Cooking classes are great - it really helps to learn from someone in person who can answer questions.

That said, with youtube, you can probably do pretty well without any actual classes.


----------



## Jungle (Feb 17, 2010)

Cooking and planning meals at home is a big part of being smart with money and is also good for your health. We all know people who eat way too much fast food and it's also a very, very expensive habit over time. 

I took cooking classes for school and basically prepare meals 5-6 days a week. We just get some good cook books and have a library. We also have a list of cheap and easy meals, but they are healthy. My wife is spoiled. (so she should be) The girls at work want to trade! lol


----------



## MoneyGal (Apr 24, 2009)

I do dinners, husband does lunches and breakfasts (lunch = leftovers from dinners, but he packs up and prepares)


----------



## brad (May 22, 2009)

Jungle said:


> Cooking and planning meals at home is a big part of being smart with money and is also good for your health. We all know people who eat way too much fast food and it's also a very, very expensive habit over time.

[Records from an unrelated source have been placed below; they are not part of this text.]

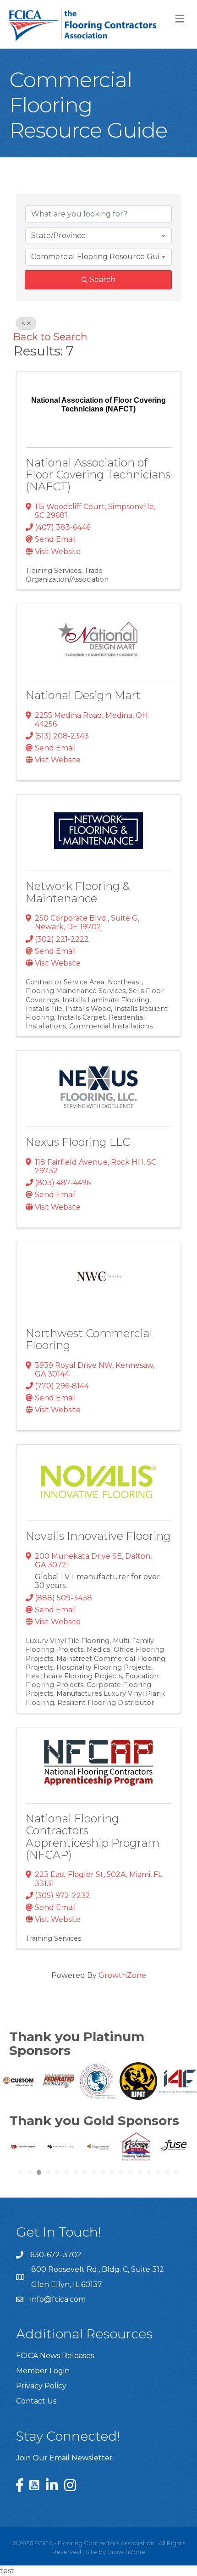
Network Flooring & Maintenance (78, 892)
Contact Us (36, 2401)
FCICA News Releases (55, 2355)
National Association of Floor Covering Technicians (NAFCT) (98, 475)
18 (176, 2172)
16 (158, 2172)
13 (130, 2172)
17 (167, 2172)
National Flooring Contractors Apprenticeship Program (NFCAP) (92, 1836)
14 (139, 2172)
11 (112, 2172)
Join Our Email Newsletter (64, 2458)
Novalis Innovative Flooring (98, 1536)
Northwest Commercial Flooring (89, 1339)
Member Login (43, 2370)
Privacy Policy (41, 2386)
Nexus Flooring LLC (78, 1142)
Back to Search (50, 337)
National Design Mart (83, 695)
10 (103, 2172)
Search (102, 279)
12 (121, 2172)
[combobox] (98, 236)
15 (149, 2172)
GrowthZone (122, 1975)
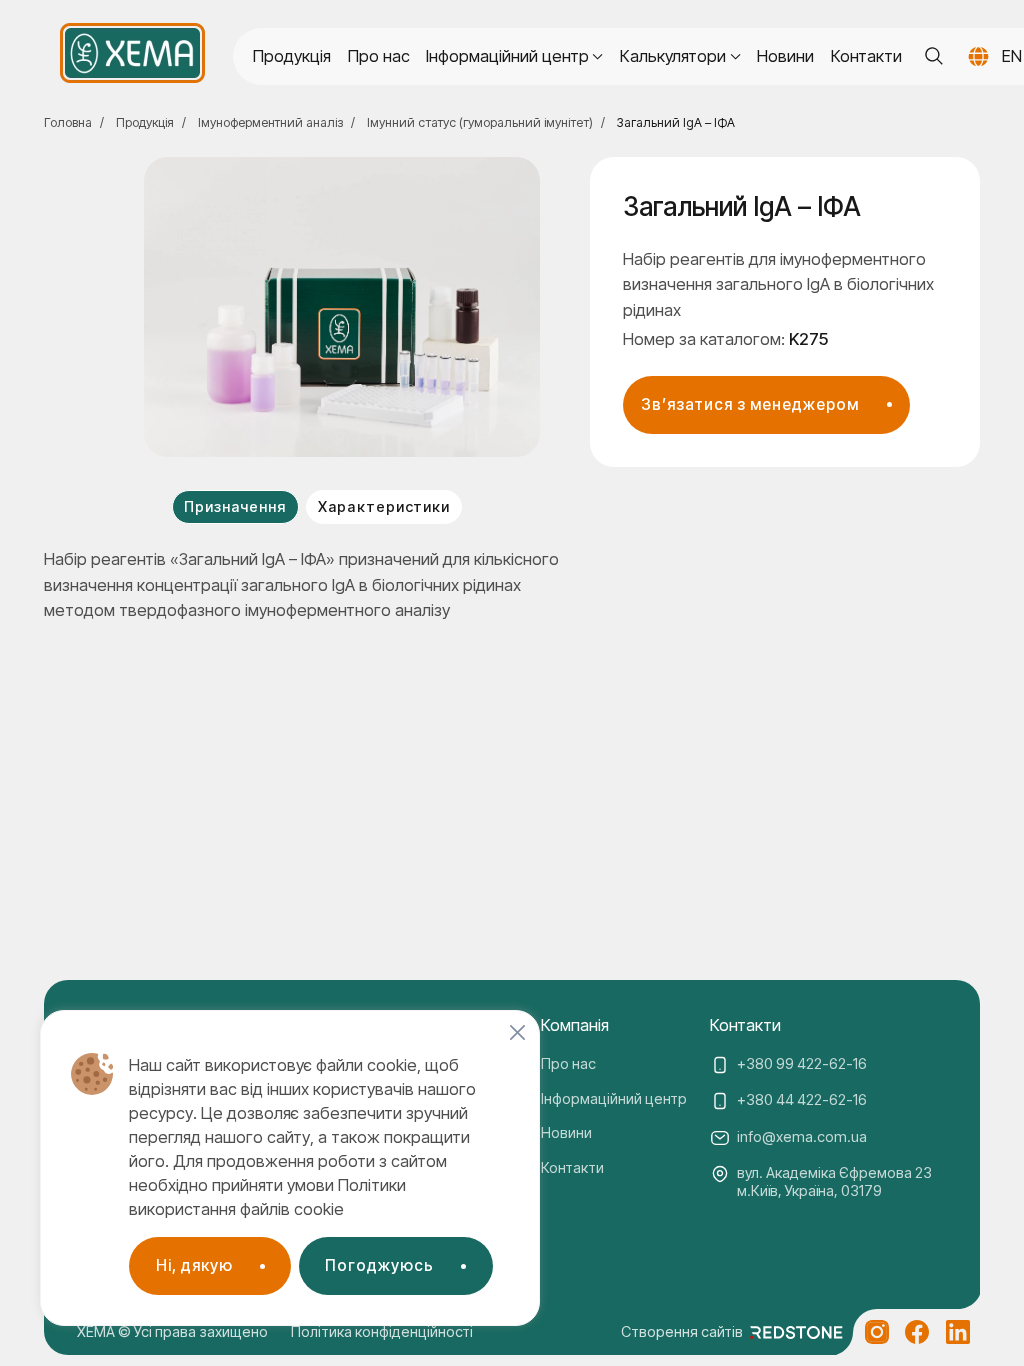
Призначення (235, 507)
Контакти (866, 56)
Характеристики (383, 507)
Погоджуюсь (379, 1265)
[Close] (517, 1032)
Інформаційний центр (614, 1099)
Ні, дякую (194, 1265)
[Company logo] (132, 53)
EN (1012, 56)
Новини (785, 56)
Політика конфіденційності (382, 1332)
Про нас (379, 56)
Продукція (292, 56)
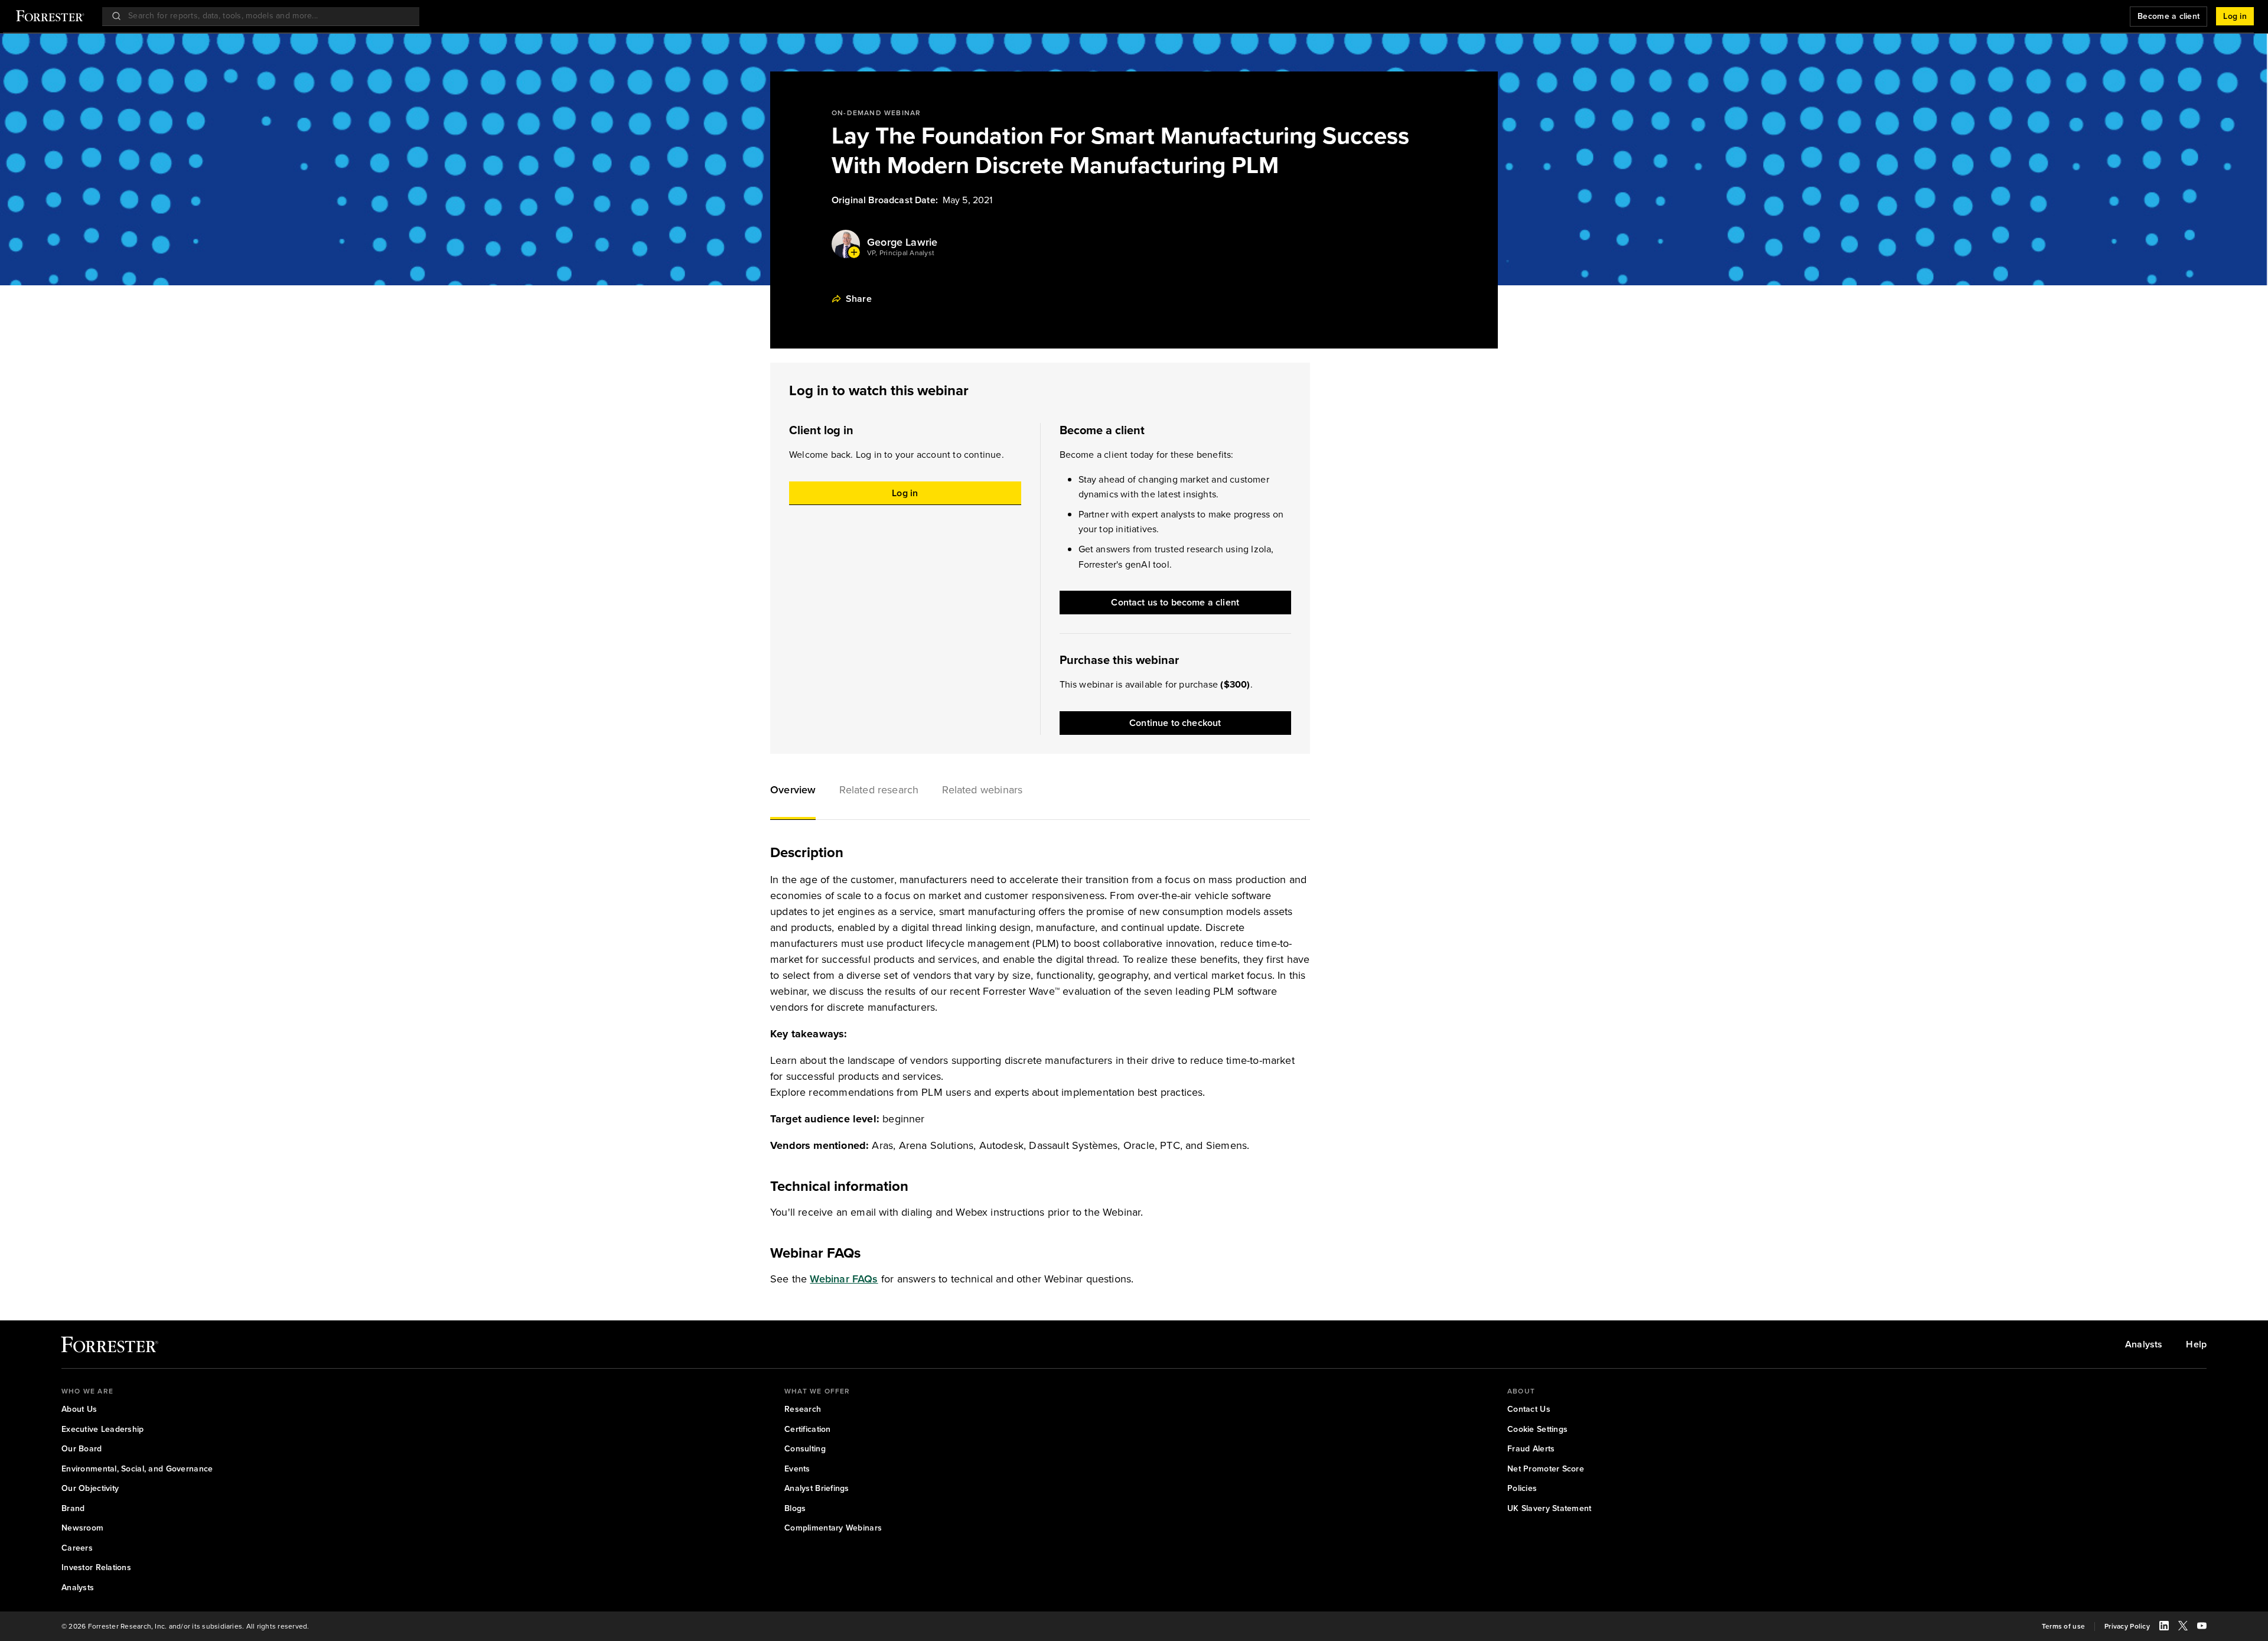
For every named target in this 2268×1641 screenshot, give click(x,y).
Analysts (2143, 1344)
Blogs (795, 1508)
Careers (77, 1548)
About (1521, 1391)
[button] (793, 791)
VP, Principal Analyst (900, 253)
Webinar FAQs (844, 1279)
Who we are (87, 1391)
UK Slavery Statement (1549, 1508)
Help (2196, 1344)
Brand (72, 1508)
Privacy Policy (2127, 1626)
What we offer (817, 1391)
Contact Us (1528, 1409)
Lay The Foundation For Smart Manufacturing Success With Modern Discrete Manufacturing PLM (1120, 150)
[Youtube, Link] (2202, 1627)
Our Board (81, 1449)
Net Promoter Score (1545, 1469)
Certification (807, 1429)
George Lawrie (902, 242)
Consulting (805, 1449)
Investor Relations (96, 1567)
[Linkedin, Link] (2164, 1627)
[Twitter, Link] (2183, 1627)
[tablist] (1040, 791)
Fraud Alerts (1531, 1449)
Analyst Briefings (816, 1488)
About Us (79, 1409)
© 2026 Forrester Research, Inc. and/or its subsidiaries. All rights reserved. (185, 1626)
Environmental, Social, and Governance (137, 1469)
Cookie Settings (1537, 1429)
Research (802, 1409)
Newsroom (82, 1528)
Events (797, 1469)
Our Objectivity (90, 1488)
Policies (1522, 1488)
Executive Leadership (102, 1429)
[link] (109, 1347)
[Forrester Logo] (50, 17)
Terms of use (2063, 1626)
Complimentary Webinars (833, 1528)
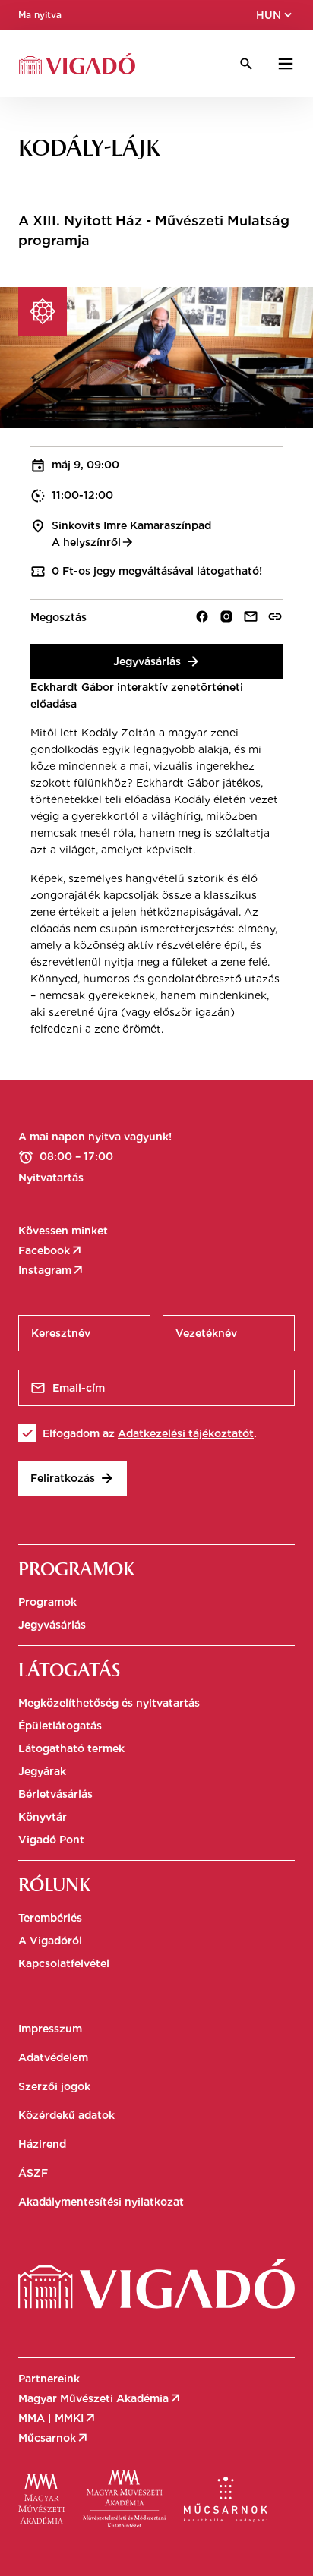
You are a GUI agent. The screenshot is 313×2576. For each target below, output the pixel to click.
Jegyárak (42, 1771)
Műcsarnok (54, 2437)
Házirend (42, 2144)
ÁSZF (33, 2173)
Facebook (51, 1250)
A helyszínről (93, 542)
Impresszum (50, 2029)
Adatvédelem (53, 2057)
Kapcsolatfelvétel (63, 1963)
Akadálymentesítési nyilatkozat (101, 2202)
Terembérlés (50, 1918)
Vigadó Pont (51, 1839)
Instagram (51, 1270)
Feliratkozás (72, 1478)
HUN (275, 15)
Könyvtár (42, 1817)
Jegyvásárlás (157, 661)
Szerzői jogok (54, 2086)
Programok (47, 1602)
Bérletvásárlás (55, 1794)
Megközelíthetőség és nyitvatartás (109, 1703)
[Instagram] (226, 616)
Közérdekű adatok (66, 2115)
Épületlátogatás (60, 1726)
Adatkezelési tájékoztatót (186, 1433)
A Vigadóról (50, 1940)
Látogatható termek (71, 1748)
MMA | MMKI (57, 2418)
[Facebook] (202, 616)
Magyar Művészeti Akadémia (100, 2398)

While I agree with this and we cook nearly all our meals (we go out to eat for 2-3 meals a month), in some places you can actually spend less by eating out than cooking at home, especially if you have a small household (one or two people). When my brother lived in California he kept no food in the house because he tends to overeat; he ate all his meals out, mostly salads, and actually spent less per year on food than he did once he started cooking for himself. The main reason was that when he cooked for himself a lot of ingredients went to waste (for example in most grocery stores you can't buy sticks of celery individually, you buy a whole stalk, which then sits in your fridge and eventually goes bad if you don't use it up quickly enough; herbs in particular get expensive this way because you generally have to buy more than you need and if you're not good at planning meals to use them up, they go bad). He ate at Whole Foods or takeout places so didn't have to tip servers, brought his own water to drink. He tracked his expenses and spent nearly twice as much on food annually once he started cooking his own meals.


----------



## Jungle (Feb 17, 2010)

Yes cooking for one is actually hard. Because you cook meals and recipes and are kinda meant for 2-4 people.. you find having left overs for 5 days and food goes crappy, like you said, ingredients that are way too much get thrown out. Before I was married, this was the case it was much better cooking for 2 or family.


----------



## marina628 (Dec 14, 2010)

My daughter lives alone so she eats a mixture of Dad's freezer foods and take out , rarely cooks herself.She is vegetarian and seems quite content with throwing on a stir fry or getting sushi.


----------



## avrex (Nov 14, 2010)

'food in mustache' thread. :sour:


----------